Baik panik maupun meremehkan adalah sama-sama konstruksi mental dan psikologis yang berakar dari kegagalan manusia. Hanya saja, kegagalan ini seolah-olah tampak dan dirasakan bukan sebagai kegagalan karena manusia membalut nala-pikirannya dengan “masker ideologi” yang mampu menyederhanakan semua kekacauan dan ketidaklengkapan masyarakat dan alam, dan gilirannya memberi manusia rasa identitas dan nilai-nilai yang kuat. Kenapa dalam pembahasan ini penulis harus membawa-bawa ideologi, sementara pintu masuk yang dipakai adalah psikologi? Apa kaitan antara psikologi yang secara stereotipikal adalah mikro-individualistik dan ideologi yang makro-kolektivistik itu? Untuk menjawab pertanyaan ini, penulis perlu mengangkat buah pemikiran Slavoj Zizek.

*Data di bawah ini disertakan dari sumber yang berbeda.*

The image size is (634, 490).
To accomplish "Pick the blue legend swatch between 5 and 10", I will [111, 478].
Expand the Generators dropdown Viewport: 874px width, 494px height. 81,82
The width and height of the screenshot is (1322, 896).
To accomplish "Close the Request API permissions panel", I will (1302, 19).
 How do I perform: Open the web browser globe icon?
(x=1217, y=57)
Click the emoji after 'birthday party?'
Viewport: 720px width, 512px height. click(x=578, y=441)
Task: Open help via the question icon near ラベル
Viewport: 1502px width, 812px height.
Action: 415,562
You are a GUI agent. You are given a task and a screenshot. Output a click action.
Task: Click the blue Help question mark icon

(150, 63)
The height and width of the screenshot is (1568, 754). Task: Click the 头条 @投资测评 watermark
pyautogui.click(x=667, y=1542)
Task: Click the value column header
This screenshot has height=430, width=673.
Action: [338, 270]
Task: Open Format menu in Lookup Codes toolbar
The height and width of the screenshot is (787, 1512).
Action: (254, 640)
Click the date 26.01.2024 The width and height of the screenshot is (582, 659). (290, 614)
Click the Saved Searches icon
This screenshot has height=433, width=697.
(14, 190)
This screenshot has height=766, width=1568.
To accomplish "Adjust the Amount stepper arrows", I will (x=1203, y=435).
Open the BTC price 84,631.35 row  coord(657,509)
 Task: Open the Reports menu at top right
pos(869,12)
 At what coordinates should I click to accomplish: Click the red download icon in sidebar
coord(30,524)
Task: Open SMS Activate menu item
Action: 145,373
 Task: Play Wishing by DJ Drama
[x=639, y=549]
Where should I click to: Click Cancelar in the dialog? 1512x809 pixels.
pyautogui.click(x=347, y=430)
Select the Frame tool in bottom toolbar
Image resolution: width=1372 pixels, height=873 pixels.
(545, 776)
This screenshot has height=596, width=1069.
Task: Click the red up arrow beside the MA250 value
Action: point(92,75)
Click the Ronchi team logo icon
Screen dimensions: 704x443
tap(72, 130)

Bagi Zizek, kebebasan manusia baru disebut nyata jika manusia mengakui bahwa alam adalah ketidaklengkapan dan kekacauan. Ketidaklengkapan alam menjadi pemantik dari apa yang memunculkan kebebasan nyata, dimana subjek manusia – dengan proses psikis dan kognitifnya yang kompleks-- menjadi dasar untuk membingkai dan memandang dunia. 

Melalui bukunya, “Absolute Recoil” Zizek memelintir pemikiran Hegel, yang menyorot bahwa impotensi dan keterbatasan dalam pengetahuan adalah akibat dari ketidakmungkinan manusia menangkap kekayaan fenomena alam secara konseptual. Zizek menegaskan, tidak ada keterbatasan pengetahuan yang berujung pada ketidakmungkinan manusia menangkap kekayaan fenomena alam secara konseptual justru, sebaliknya impotensi itu ada dalam alam itu sendiri. 

Gambaran ideal tentang bagaimana masyarakat dan ekonomi dapat berfungsi sesuai dengan hukum alam yang sempurna menjadi sasaran empuk manusia untuk ikut campur: dalam format menjadikan alam sebagai pasar kapitalis bebas atau lahan komunisme nyata. Bagi Zizek, asumsi yang mendasari kedua pendekatan ini –kapitalis bebas atau komunis nyata-- adalah bahwa terdapat sifat murni dan sempurna darimana manusia telah terlanjur jatuh bertekuk lutut di hadapan hukum alam yang sempurna.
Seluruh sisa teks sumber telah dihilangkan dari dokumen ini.